Sunday, June 13, 2010

And That's the Last of 'Em

   Hello again, all (yes, to you, my lovely nine followers)! I just returned from my last graduation ceremony -the last commencement address- of this school year. I have been to four ceremonies in as many weeks, successively. Some people may look on that as a bore, but I rather enjoyed it. After all, I gleaned much from the four different perspectives on what one ought to do or be after high school. It was like being admonished four times in a row! So I thought I would give a little summary of what I learned during the various speeches this past month, and let you in on what happened at my graduation, as well as a few pictures!

   The first ceremony in the graduation line-up was my own. It was a fun, encouraging time and a great way to begin life as a (oh, my!) graduate. Thanks to everyone who put it together. When my family arrived, there was a place for everything and everything was in its place -or shortly achieving that goal. We just waltzed in and blindly sailed through it all! As I was arranging the food for the reception on the many platters we had brought, the fact that I was graduating from years of school and a schedule that would be no more -the idea that after this point in most people's lives, they are considered adults and up-and-leave to 'their own' lives- had definitely not registered. I was just arranging food, which, as you might realize by now, is not anything new for me. You would think that, at least,  as I donned my sky blue robe and pinned on my hat and tassel, I would have realized the 'significance' of what was happening. Yeah right. I was simply putting on blue, which, as those of you who know me well, is a part of my almost daily routine. Soon enough, I found myself, with the other three graduates, standing single file straining for that first line of Pomp and Circumstance. Surely, surely then I must have seen that The Day had come and I was now....graduating. Huh uh. Not a chance. I was merely listening to pretty music (thanks, Groves) while strolling down a lane, which, as not many know, I do all the time. Then came the songs, the prayers, the speech (oh, yeah....that is what I am writing about...), the tears, and finally, the diploma. And as my wonderful Daddy raised his arm and handed me that diploma tied up in the nice ribbon it....still had not sunk in. Yeah, anticlimactic, I know. It still has not sunk in. I do not feel like a graduate. In fact, I feel more like a child than ever!

Material for the task:
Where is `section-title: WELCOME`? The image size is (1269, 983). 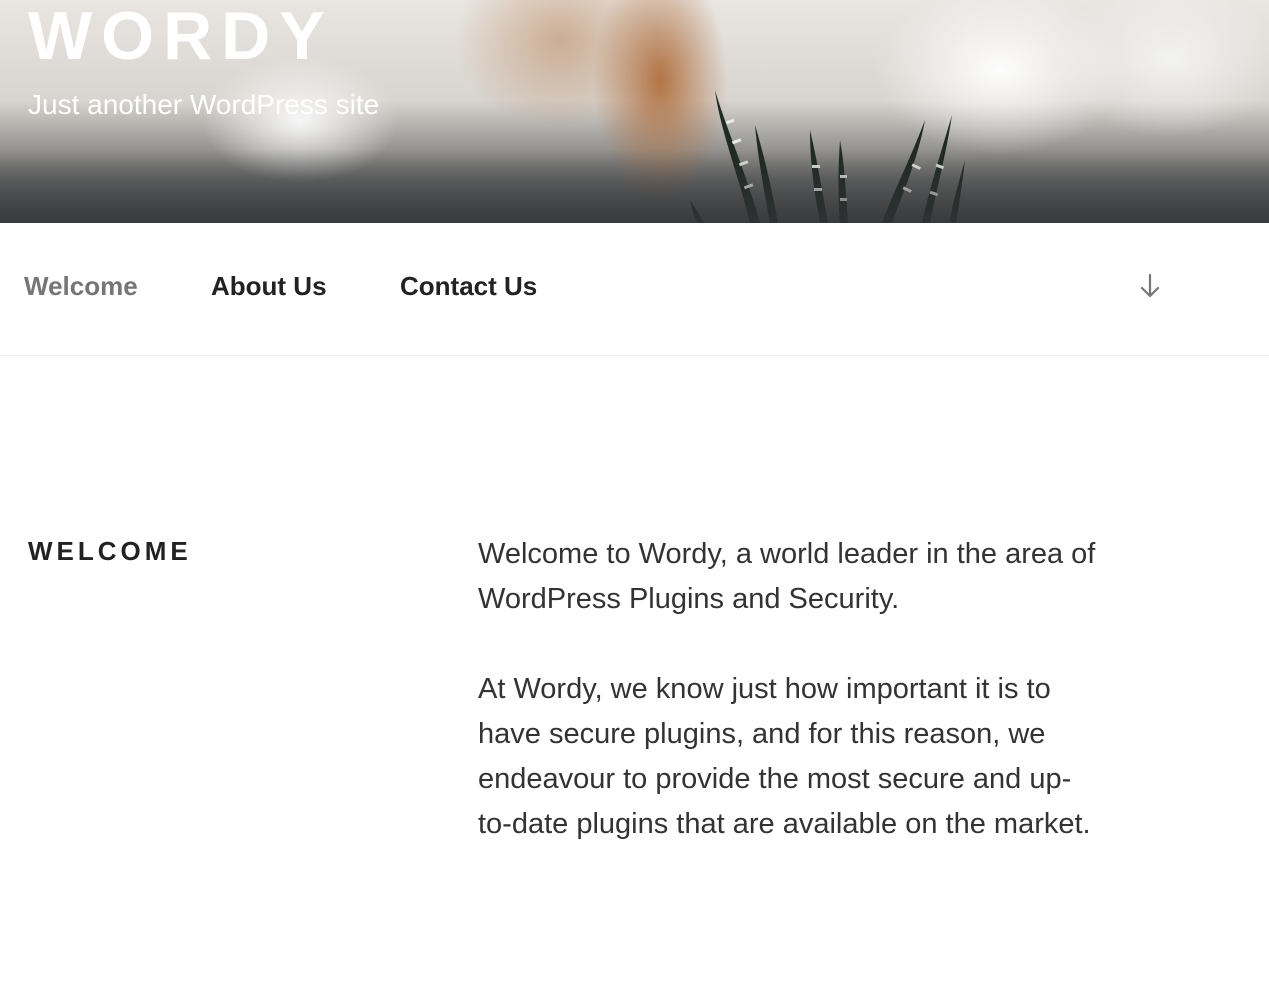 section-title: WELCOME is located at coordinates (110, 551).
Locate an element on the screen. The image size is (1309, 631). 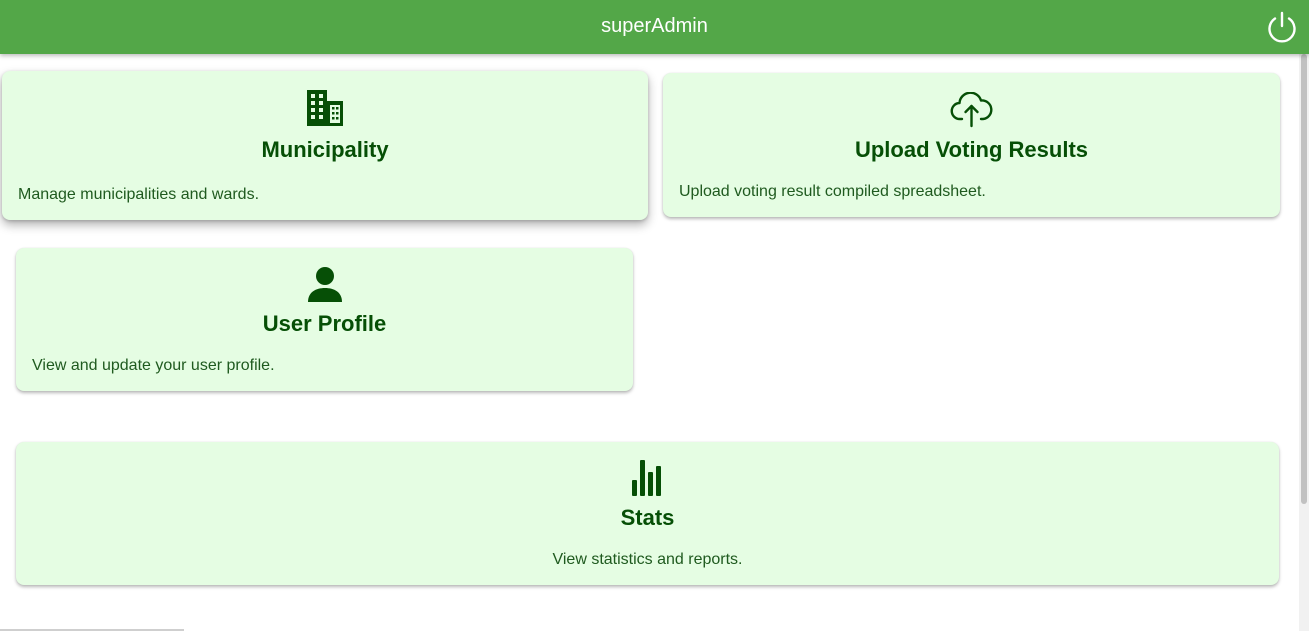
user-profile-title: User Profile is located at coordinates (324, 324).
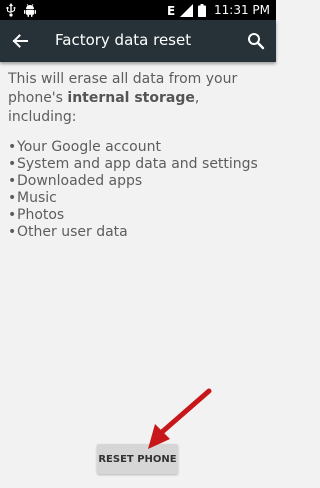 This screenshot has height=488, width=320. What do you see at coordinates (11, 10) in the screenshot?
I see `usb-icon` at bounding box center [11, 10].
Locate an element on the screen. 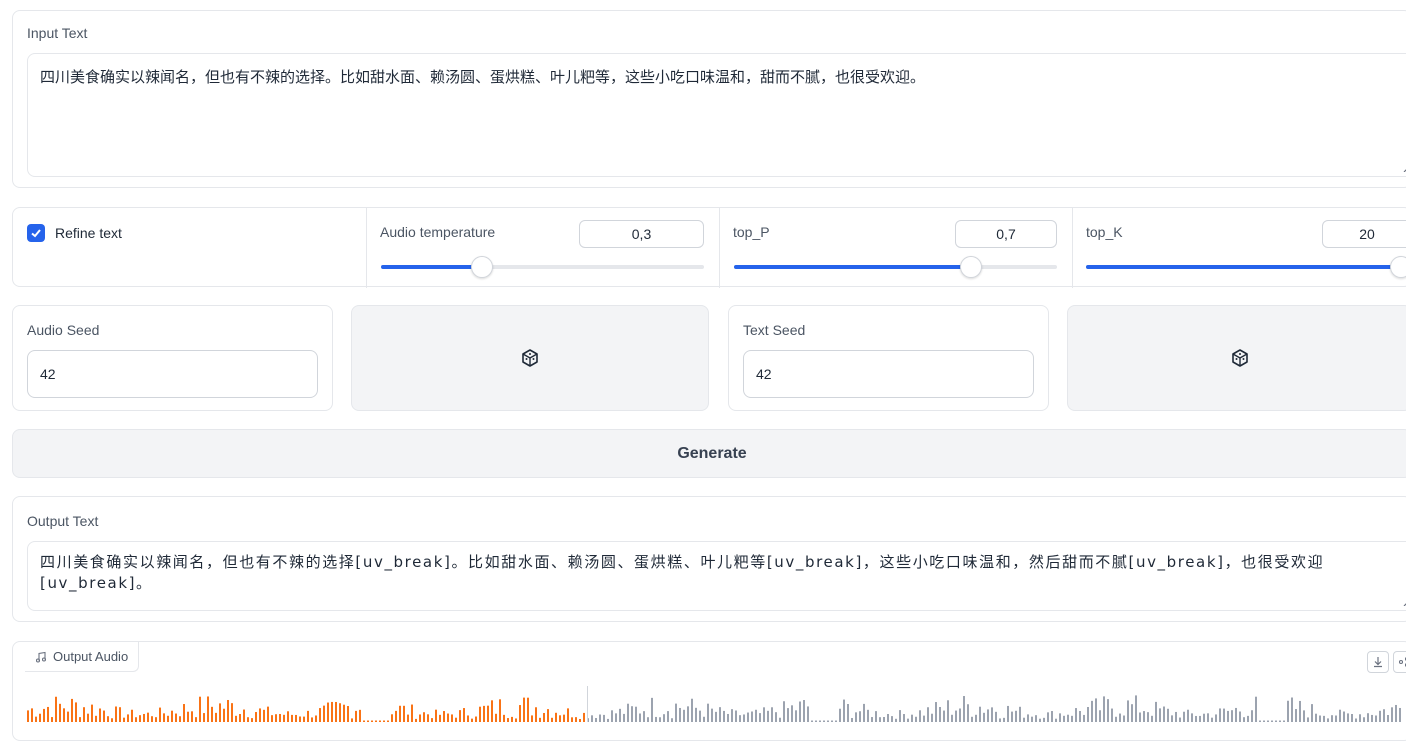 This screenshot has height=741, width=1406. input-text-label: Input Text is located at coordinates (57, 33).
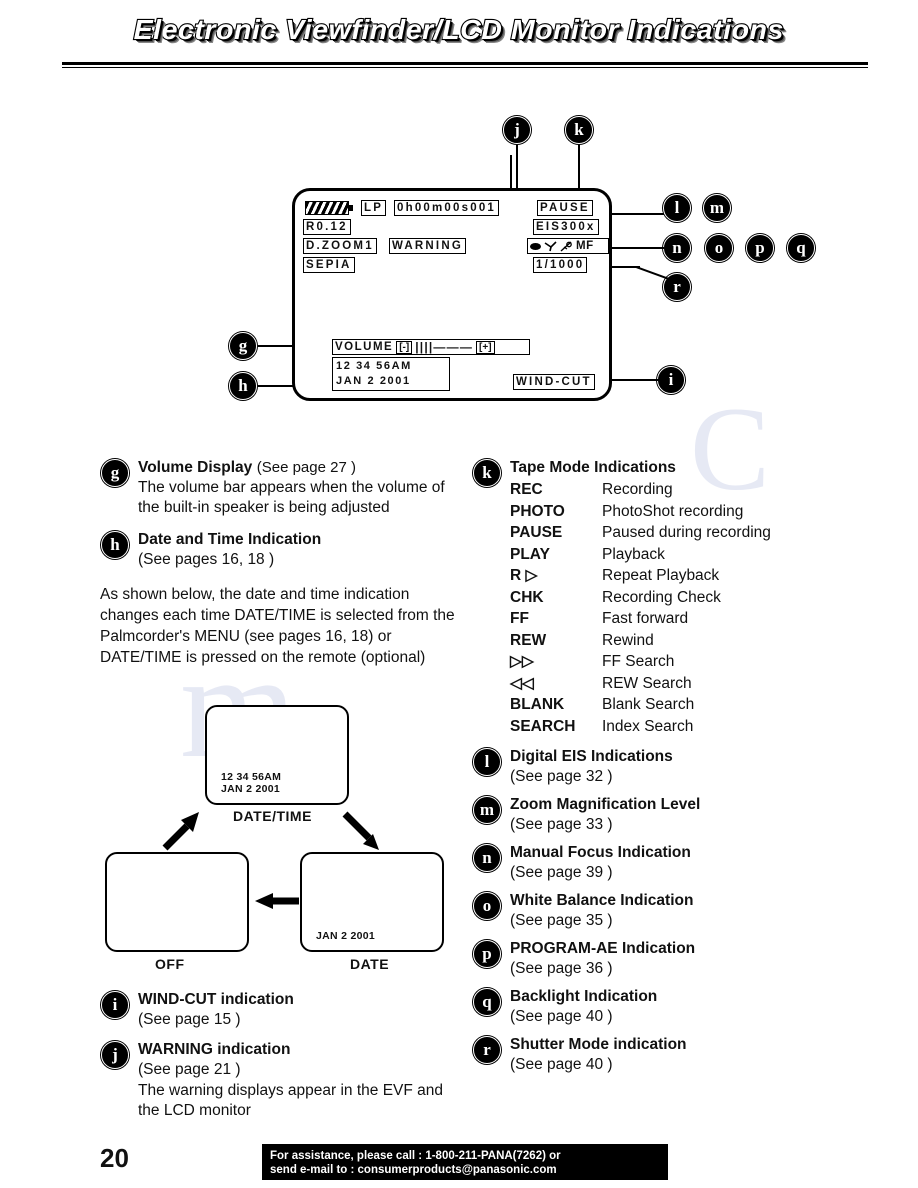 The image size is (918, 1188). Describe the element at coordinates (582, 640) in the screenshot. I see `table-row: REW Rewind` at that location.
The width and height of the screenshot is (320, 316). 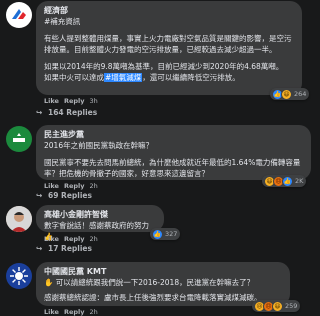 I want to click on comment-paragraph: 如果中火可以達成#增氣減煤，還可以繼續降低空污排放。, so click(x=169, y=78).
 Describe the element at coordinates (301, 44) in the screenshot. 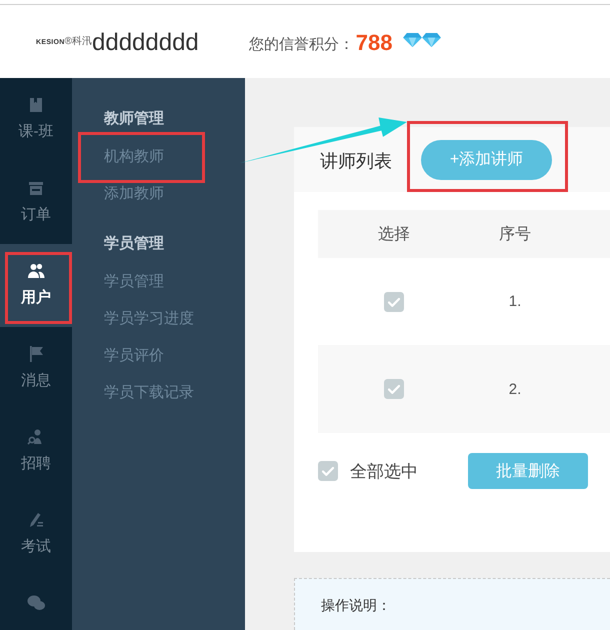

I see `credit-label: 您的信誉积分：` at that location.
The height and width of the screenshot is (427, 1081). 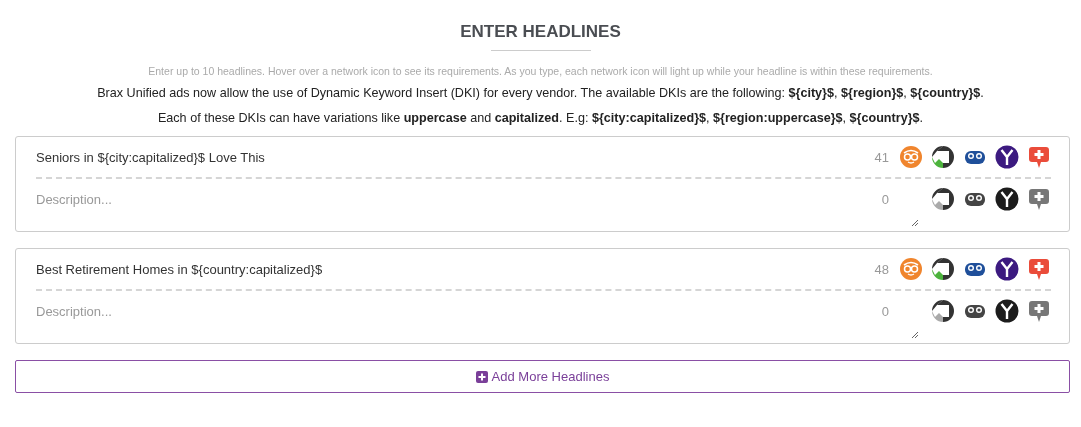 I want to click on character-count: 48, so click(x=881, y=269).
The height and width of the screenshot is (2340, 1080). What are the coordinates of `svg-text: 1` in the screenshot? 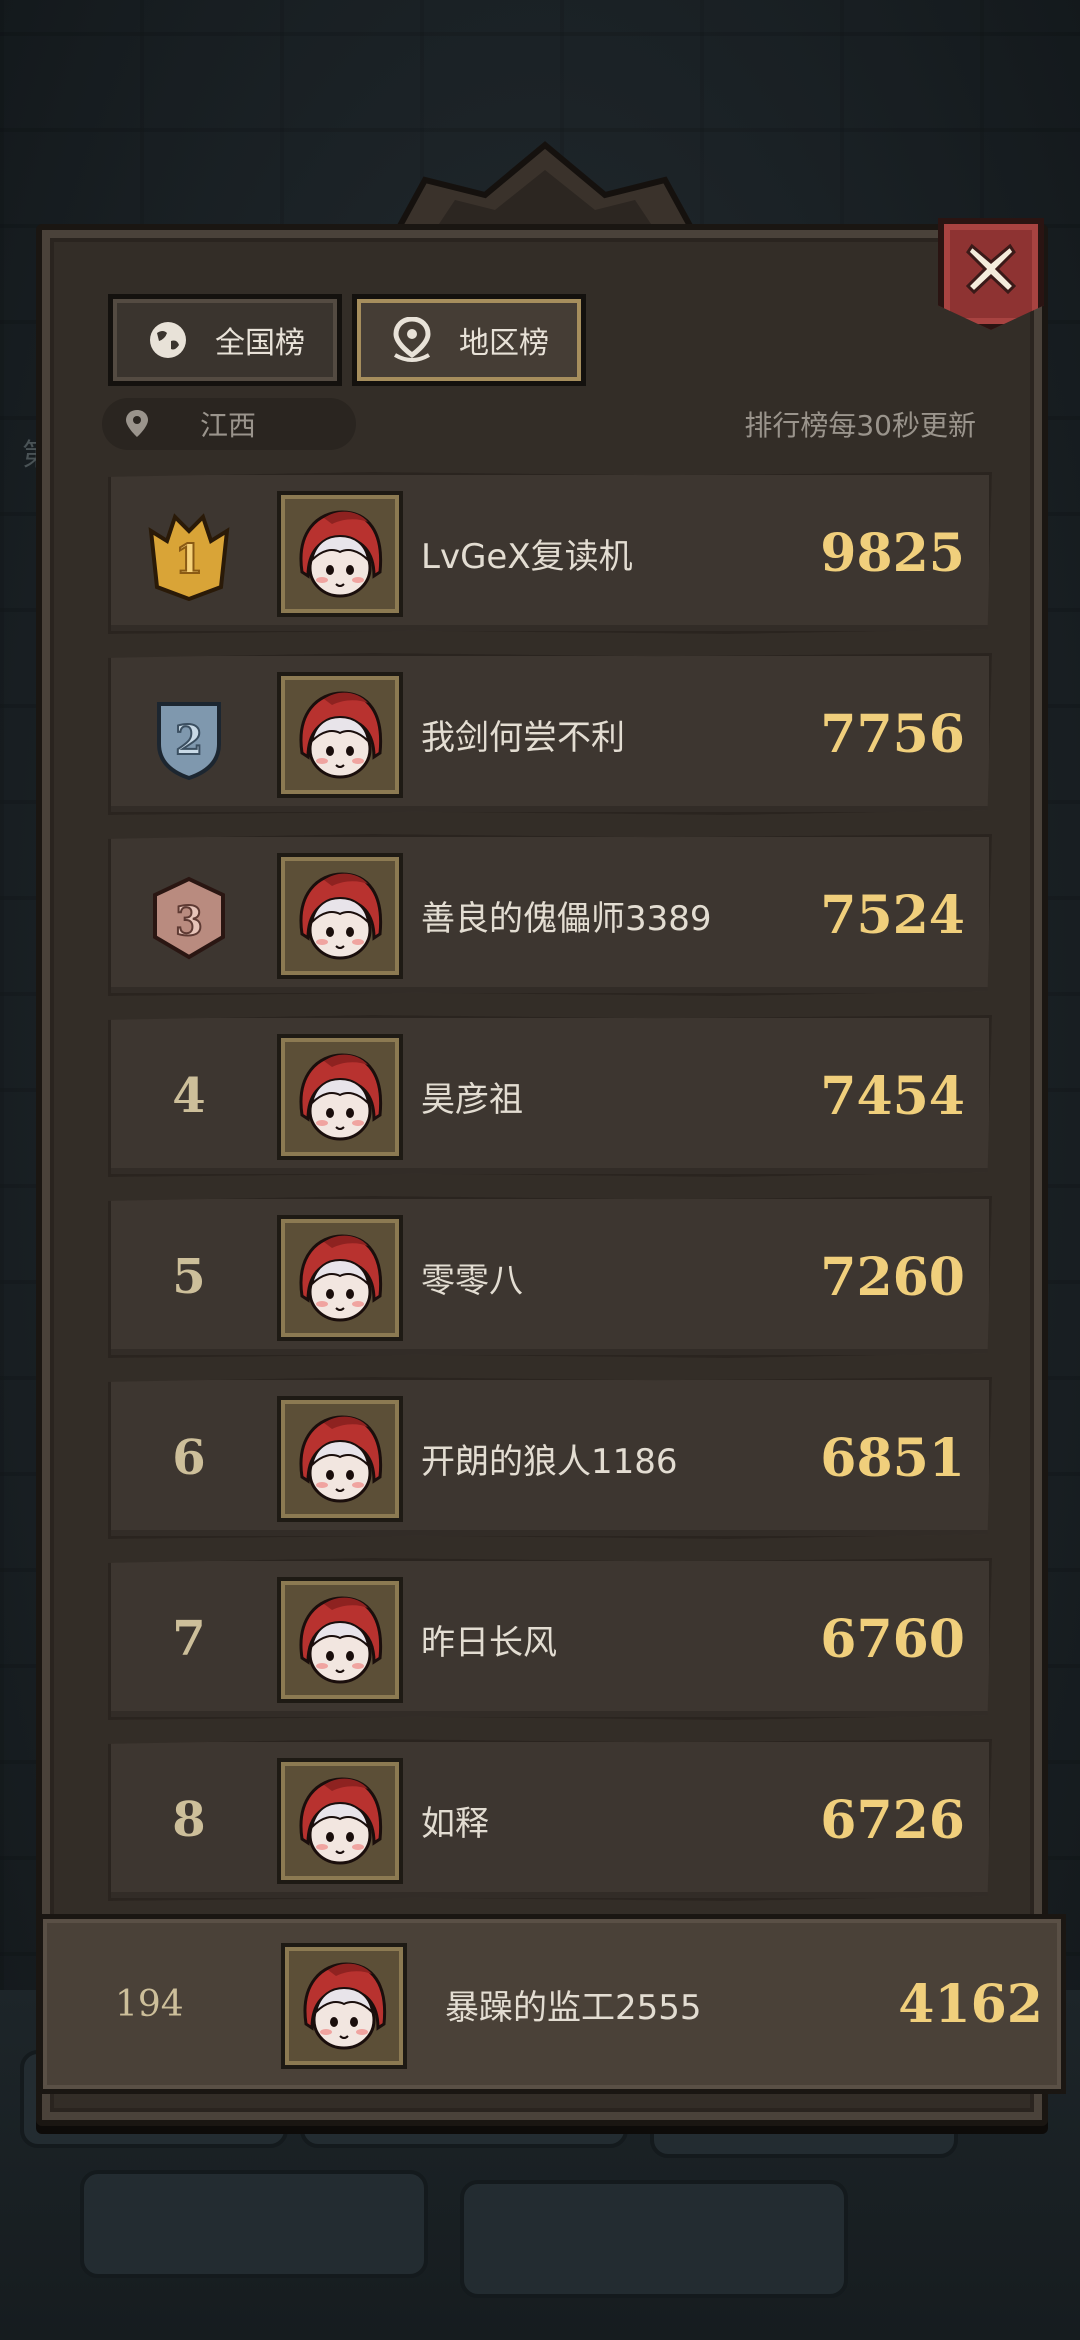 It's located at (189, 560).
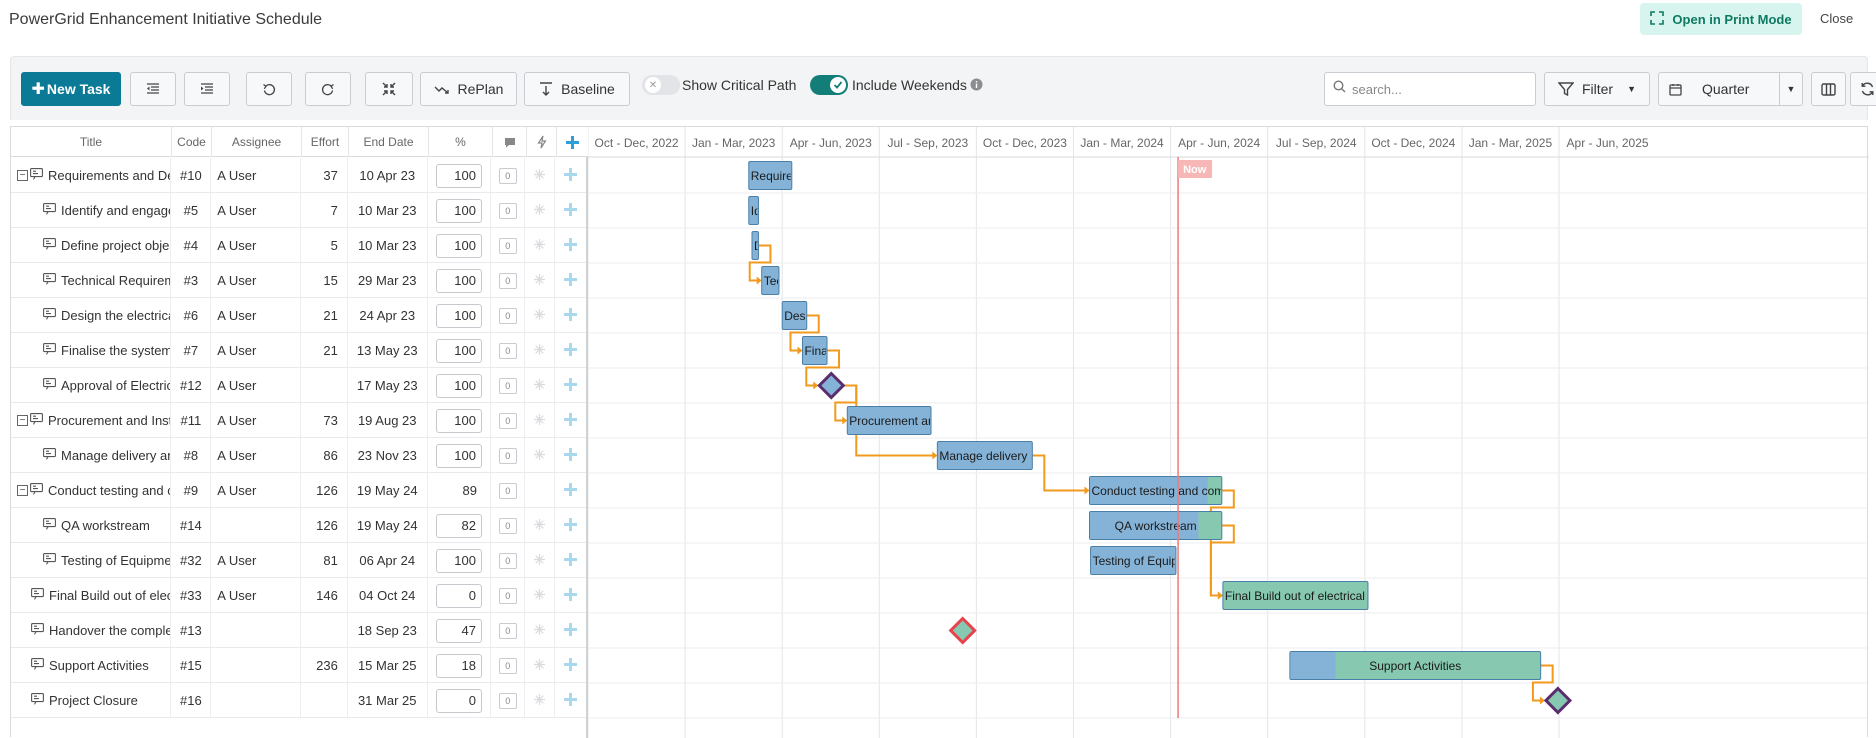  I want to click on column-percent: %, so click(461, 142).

Work instructions:
- 1) In the graduation blog post, what color was the robe the writer put on?
- 2) In the records, start at the line that has "Locate an element on the screen. The" and stop after the line that has "center [11, 10].". Write those lines out again word for word, leaving the pictures out.
The blog post and the records were gathered from separate sources.

Replies:
- 1) The robe was sky blue.

- 2)
Locate an element on the screen. The image size is (1309, 631). 
user-profile-title: User Profile is located at coordinates (324, 324).
 This screenshot has height=488, width=320. What do you see at coordinates (11, 10) in the screenshot?
I see `usb-icon` at bounding box center [11, 10].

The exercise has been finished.